When they saw they could walk on water they began prancing
around sassy as you please, splashing water at each other,
calling for the spiders on shore to come out and join the fun.
Now pour the mixture into the pie pan with the crumb crust.
Line the wafers around the edge.
“It’s
strange sure enough, because the spiders on dry land didn’t put
one foot on the water. They didn’t even try, being afraid
they’d sink to the bottom of the lake, all the while seeing the
other spiders dancing around on the water pretty as you please.
“So,
that’s the way things have been ever since. Any spider wanting
to can walk on water what with those tiny legs they’ve got.

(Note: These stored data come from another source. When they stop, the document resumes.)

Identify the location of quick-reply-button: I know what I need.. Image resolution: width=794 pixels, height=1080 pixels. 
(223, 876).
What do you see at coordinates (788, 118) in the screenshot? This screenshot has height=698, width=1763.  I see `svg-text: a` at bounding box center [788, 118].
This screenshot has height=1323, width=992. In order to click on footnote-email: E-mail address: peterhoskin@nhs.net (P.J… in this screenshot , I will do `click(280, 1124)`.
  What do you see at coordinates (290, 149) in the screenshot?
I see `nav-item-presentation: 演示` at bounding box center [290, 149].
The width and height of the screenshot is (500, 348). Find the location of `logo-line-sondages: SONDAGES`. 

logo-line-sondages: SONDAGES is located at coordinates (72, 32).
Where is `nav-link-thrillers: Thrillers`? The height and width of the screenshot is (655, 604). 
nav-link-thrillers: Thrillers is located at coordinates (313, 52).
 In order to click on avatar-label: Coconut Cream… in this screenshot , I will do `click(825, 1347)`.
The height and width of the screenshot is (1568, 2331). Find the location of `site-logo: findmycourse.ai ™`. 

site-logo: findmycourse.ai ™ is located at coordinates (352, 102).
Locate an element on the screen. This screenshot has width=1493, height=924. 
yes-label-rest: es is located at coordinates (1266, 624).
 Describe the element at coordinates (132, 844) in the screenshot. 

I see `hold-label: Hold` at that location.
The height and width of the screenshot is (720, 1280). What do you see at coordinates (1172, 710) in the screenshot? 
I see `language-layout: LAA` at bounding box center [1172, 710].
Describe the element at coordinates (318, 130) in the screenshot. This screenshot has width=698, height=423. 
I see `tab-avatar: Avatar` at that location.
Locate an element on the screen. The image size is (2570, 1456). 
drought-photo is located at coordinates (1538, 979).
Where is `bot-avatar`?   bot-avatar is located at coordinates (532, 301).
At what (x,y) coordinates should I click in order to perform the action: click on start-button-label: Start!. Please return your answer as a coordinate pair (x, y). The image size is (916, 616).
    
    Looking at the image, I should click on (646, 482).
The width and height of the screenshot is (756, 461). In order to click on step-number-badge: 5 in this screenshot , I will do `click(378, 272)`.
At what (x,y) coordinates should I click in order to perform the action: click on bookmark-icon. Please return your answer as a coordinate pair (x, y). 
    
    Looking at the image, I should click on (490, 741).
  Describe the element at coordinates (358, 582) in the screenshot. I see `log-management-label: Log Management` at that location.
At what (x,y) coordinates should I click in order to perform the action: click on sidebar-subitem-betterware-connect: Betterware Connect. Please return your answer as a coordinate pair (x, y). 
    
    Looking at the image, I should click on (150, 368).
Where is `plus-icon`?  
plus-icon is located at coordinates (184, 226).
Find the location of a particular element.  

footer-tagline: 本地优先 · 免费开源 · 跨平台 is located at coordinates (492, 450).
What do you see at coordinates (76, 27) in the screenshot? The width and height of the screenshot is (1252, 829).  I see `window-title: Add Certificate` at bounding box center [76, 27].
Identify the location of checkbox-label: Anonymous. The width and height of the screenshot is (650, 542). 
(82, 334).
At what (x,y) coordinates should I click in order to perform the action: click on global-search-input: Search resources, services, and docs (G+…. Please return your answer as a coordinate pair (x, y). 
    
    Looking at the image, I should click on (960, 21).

Besides, they don’t weigh much of anything at all.
“You
know, that’s the way things sometimes happen with people. They
don’t know half what they’re capable of doing because they’re
afraid to try. Sometimes in life, people have to do what’s
necessary and not worry about being afraid. But you didn’t need
to hear this story. Look at you. You made yourself a lemon
icebox pie. We need three more.”
Stories fill my
life the way books and movies fill the lives of other people.
Told to me by everyone working for Daddy Al and Gammy Mae,
stories become my escape; my entertainment and my education.
Many stories don’t have a happy ending.